Allan G. Johnson is a novelist, nonfiction writer, sociologist, teacher, and public speaker who has spent much of his life trying to understand the human condition, especially as shaped by issues of gender, race, and social class. His nonfiction books have been translated into several languages, and his first novel, The First Thing and the Last, was recognized in 2010 by Publishers Weekly as a notable debut work of fiction and named a “Great Read” by O Magazine. His memoir, Not from Here, was published in 2015.

He was born in Washington, DC, in 1946 and at the age of six went with his family to live for two years in Oslo, Norway, where his father worked in the U.S. embassy. Returning from Norway, his family settled in Massachusetts where he did the rest of his growing up. He wrote his first (very) short story when he was ten years old. He wrote poetry and short fiction all through high school, winning awards for both in his senior year, and continued writing on into college.

He earned a PhD in Sociology at the University of Michigan in 1968 and taught for eight years at Wesleyan University. During this time—when the radical feminist women's movement was at its height—he became involved in the rape crisis movement and began his exploration of patriarchy and systems of privilege.

Striking out on his own after not receiving tenure, he spent a year writing short stories before the necessity to earn a living took him back to nonfiction writing and part-time college teaching.

By the late 1990s he was writing and speaking widely about issues of privilege and oppression, and he had finally returned to his roots as a fiction writer with the start of his first novel, The First Thing and the Last, a story of healing and redemption in the aftermath of domestic violence. His second novel, Nothing Left to Lose, the story of a family in crisis during the Vietnam War, was published in 2011.

He lives with his life partner, Nora L. Jamieson, in the hills of northwestern Connecticut.
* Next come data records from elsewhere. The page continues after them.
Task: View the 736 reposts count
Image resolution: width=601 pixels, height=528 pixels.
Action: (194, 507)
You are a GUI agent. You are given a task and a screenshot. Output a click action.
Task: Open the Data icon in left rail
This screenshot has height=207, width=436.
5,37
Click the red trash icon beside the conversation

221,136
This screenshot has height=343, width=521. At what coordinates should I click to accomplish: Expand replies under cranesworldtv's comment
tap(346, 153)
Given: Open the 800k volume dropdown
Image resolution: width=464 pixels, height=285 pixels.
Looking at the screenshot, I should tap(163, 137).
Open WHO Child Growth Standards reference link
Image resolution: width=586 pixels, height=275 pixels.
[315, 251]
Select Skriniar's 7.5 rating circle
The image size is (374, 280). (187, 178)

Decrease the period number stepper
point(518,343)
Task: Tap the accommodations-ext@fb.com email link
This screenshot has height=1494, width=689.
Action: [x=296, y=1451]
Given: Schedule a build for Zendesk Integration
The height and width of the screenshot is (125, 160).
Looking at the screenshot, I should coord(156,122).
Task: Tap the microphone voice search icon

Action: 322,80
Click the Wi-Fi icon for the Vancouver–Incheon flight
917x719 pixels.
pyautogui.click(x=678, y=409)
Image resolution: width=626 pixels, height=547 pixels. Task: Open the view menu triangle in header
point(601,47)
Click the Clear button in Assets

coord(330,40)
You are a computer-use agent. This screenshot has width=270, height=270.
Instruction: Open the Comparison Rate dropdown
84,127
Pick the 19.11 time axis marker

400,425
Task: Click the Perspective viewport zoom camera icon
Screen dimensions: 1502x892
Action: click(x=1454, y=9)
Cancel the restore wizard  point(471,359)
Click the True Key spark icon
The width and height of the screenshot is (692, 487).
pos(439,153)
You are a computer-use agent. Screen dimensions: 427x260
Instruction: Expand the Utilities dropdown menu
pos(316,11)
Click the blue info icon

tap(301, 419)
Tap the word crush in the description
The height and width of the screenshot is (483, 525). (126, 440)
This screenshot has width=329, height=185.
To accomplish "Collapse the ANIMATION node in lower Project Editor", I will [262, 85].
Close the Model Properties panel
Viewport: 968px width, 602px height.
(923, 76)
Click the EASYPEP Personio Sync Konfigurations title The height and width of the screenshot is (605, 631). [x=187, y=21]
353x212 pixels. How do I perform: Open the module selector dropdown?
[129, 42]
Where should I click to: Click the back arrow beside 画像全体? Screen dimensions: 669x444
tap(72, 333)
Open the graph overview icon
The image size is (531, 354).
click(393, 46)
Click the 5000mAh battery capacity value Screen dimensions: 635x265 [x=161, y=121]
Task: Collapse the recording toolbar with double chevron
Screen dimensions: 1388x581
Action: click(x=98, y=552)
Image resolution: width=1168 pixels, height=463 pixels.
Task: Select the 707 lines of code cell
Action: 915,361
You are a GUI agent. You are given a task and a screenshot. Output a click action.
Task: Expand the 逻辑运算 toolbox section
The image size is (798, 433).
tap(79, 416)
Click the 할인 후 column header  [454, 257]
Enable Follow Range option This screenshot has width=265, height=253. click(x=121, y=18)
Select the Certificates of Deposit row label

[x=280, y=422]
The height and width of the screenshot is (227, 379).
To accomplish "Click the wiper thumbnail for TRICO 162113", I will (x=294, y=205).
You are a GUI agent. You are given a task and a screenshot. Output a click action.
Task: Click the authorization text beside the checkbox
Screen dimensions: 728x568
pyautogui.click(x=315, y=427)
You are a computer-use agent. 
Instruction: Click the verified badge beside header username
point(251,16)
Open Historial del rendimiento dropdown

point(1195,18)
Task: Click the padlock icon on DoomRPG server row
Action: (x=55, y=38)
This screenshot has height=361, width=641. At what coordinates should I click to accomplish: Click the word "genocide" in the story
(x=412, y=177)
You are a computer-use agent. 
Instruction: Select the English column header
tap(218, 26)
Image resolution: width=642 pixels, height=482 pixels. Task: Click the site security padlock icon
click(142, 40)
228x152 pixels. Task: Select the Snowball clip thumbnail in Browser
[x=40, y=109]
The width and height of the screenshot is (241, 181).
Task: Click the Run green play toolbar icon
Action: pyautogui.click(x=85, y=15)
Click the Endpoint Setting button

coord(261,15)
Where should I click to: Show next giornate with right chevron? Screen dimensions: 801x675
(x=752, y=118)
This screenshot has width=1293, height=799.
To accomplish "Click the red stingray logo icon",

“It is more likely that the paths others have chosen influence the paths I choose. This suggests that the simplest way to help others make different choices is to make them myself, and to do it openly. As I shift the patterns of my own participation in the systemps of privilege, I make it easier for others to do so as well, and harder for them not to. Simply by setting an example - rather than trying to change them - I crate the possibility of their participating in change in their own time and in their own way. In this way I widen the circle of change without provoking the kind of defensiveness that perpetuates paths of least resistance and the oppressive systems they serve.”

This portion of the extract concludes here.